Tan Yun 譚澐 wrote a 4 juan long paragraph-and-sentence commentary (zhangju 章句) called Yugong zhangju 禹貢章句. This commentary was to be used as an explanation of his short book Yugong tushuo. The zhangju commentary begins with a general map of the mountains and rivers of the nine provinces (Jiuzhou shanchuan zongtu 九州山川總圖) as described in the Yugong, a map of the "twelve provinces" (Yaodian shierzhou tu 舜典十二州圖) as described in the chapter Yaodian, a map of the nine great rivers (Jiuhetu 九河圖) and the rivers and canals during the Han period (Liang-Han hequ tu 兩漢河渠圖). All maps are described in detail in the following part of the book. Tan Yun quotes extensively from older writings, particularly Hu Wei's Yugong zhuizhi, and also adds his own findings or interpretations. Unfortunately he too much relies on Hu's statements that are often not quite correct. Tan Yun's two books were published in 1859.

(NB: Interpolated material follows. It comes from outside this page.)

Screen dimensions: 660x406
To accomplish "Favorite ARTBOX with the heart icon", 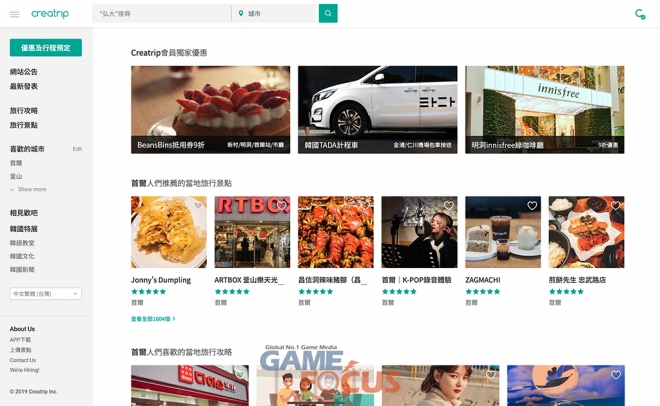I will tap(282, 206).
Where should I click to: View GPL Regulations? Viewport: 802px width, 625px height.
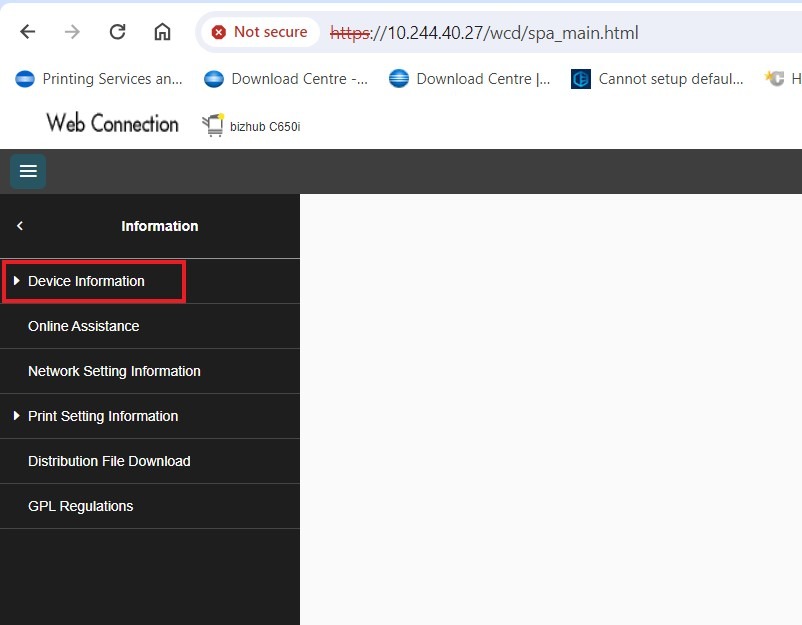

The last book of this title was written by Zhou Zhihan 周之翰, courtesy name Zhou Huiting 周翽廷. He came from Guangji 廣濟, Hubei. Unlike the other texts with this title, Zhou's 4 juan long Yugong tushuo was not based on older books, but is the result of his own research. At least, he discusses contratictions in geographical statements of the book Mengzi 孟子 to the Yugong. Each of the four juan is headed by a preface, written by important scholars of the time, like He Shaoji 何紹基, Xu Congshu 徐從樞, Tang Jie 唐杰, Mao Guorui 毛國瑞 or Yuan Zhang 袁章. Each "province" is described in a dozen paragraphs or more, with a focus on mountains and rivers. The book demonstrates that most other researchers on the chapter Yugong left out many places that were to be found in China during the nineteenth century and treated the geography of the Yugong according to the situation as it was believed to have been during the Zhou period 周 (11th cent.-221 BCE). Unfortunately Zhou's book does not include any maps. His Yugong tushuo was printed in 1865.

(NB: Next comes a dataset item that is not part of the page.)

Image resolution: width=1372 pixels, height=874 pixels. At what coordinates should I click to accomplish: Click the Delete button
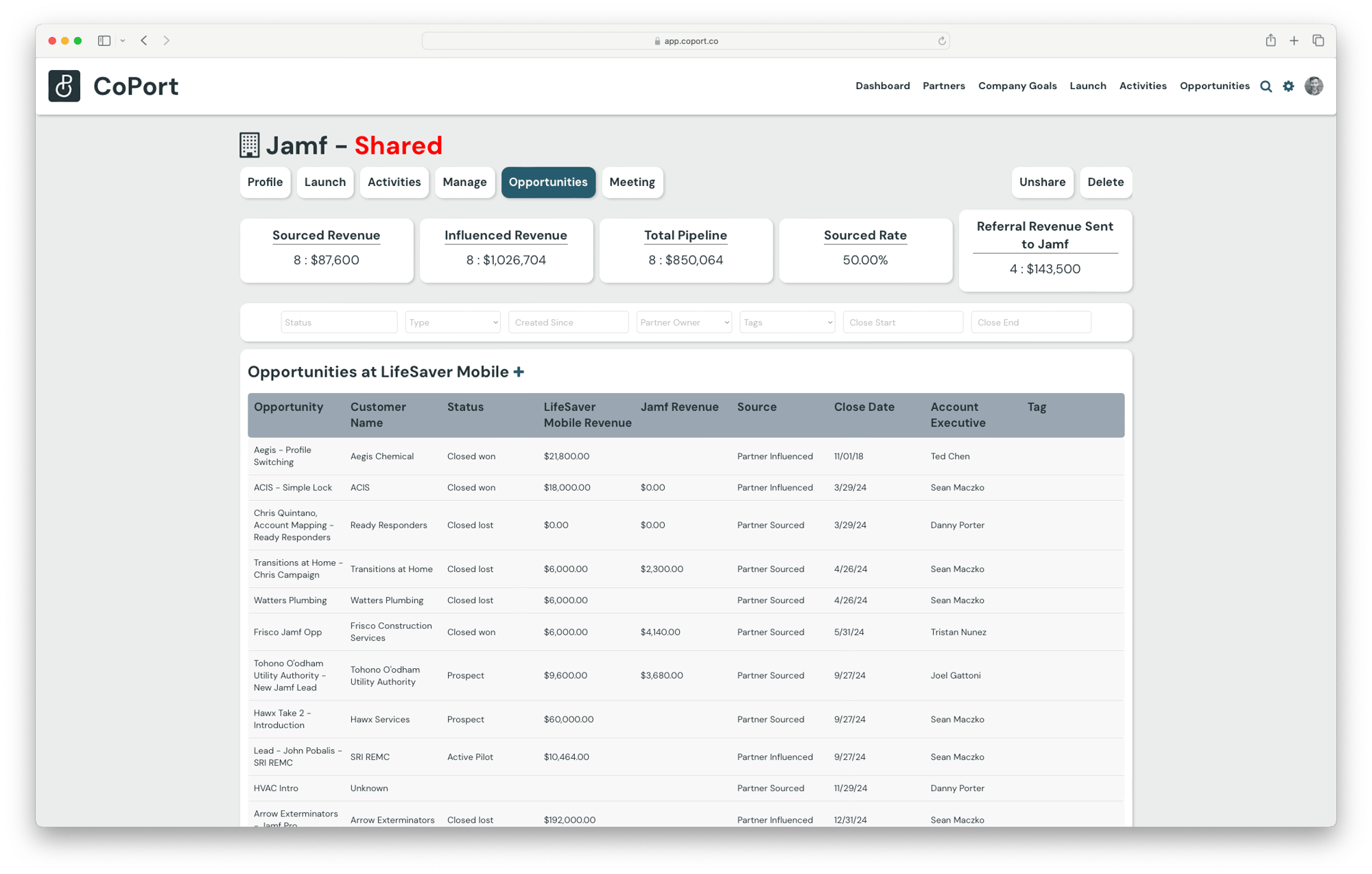pyautogui.click(x=1105, y=181)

Yang Maojian 楊懋建, courtesy name Yang Zhangsheng 楊掌生, wrote a book with the title Yugong xin tushuo 禹貢新圖說. The 2 juan long book begins with a preface written by Chen Li 陳澧 who explains that the book was written to enable all students to comprehend both the past and the present from the chapter Yugong. Chen also criticizes Cheng Taizhi 程泰之 who included reports in his book Yugong tu 禹貢圖 (or Yugong shanchuan tu 禹貢山川圖) about foreign countries into his interpretation of the Yugong. In fact, Yang's book is not really concerned with present matters and does not fulfil the promise made in the preface. It even speaks about things that have nothing to do with the Yugong chapter at all. The text appeared in 1867 in Guangzhou.